| Task directions |
Each line from the start of the listing below through the line containing "[Toggle navigation] (11, 14)" should be reproduced exactly, with no others.

| Given records |
+ + +

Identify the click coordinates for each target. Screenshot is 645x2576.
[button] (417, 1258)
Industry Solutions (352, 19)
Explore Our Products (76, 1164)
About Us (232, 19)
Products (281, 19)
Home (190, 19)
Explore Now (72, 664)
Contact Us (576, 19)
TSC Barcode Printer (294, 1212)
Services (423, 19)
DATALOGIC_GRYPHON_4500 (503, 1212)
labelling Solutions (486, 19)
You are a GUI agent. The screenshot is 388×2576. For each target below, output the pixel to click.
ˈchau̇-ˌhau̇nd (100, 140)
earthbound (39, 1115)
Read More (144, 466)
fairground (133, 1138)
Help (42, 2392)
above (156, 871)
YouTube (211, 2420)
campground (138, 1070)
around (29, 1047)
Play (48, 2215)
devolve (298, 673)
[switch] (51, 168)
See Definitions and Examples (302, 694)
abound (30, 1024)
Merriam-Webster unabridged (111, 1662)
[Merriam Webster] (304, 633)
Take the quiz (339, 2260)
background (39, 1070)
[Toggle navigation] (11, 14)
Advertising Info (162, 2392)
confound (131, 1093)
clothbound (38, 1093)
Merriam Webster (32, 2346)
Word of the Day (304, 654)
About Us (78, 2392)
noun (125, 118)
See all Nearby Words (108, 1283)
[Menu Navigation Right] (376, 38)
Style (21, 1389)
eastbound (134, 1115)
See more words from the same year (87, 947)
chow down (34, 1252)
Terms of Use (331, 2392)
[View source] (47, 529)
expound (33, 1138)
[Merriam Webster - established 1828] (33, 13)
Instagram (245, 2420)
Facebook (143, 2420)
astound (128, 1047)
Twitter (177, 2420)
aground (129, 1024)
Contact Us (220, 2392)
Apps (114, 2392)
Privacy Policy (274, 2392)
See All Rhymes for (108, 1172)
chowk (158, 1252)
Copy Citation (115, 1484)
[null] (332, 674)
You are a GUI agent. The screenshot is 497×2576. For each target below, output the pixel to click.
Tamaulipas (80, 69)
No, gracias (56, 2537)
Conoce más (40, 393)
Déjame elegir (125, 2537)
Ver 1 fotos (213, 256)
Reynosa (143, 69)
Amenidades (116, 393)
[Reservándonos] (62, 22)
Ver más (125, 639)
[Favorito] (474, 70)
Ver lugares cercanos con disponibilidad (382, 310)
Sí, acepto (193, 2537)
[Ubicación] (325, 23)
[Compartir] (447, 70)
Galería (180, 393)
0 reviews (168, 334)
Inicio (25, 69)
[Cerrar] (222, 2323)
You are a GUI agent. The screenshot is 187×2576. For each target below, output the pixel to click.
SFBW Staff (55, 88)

+ + +

| Final answer |
Identify the click coordinates for each target. Screenshot is 645x2576.
[button] (417, 1258)
Industry Solutions (352, 19)
Explore Our Products (76, 1164)
About Us (232, 19)
Products (281, 19)
Home (190, 19)
Explore Now (72, 664)
Contact Us (576, 19)
TSC Barcode Printer (294, 1212)
Services (423, 19)
DATALOGIC_GRYPHON_4500 (503, 1212)
labelling Solutions (486, 19)
You are a GUI agent. The screenshot is 388×2576. For each target below, output the pixel to click.
ˈchau̇-ˌhau̇nd (100, 140)
earthbound (39, 1115)
Read More (144, 466)
fairground (133, 1138)
Help (42, 2392)
above (156, 871)
YouTube (211, 2420)
campground (138, 1070)
around (29, 1047)
Play (48, 2215)
devolve (298, 673)
[switch] (51, 168)
See Definitions and Examples (302, 694)
abound (30, 1024)
Merriam-Webster unabridged (111, 1662)
[Merriam Webster] (304, 633)
Take the quiz (339, 2260)
background (39, 1070)
[Toggle navigation] (11, 14)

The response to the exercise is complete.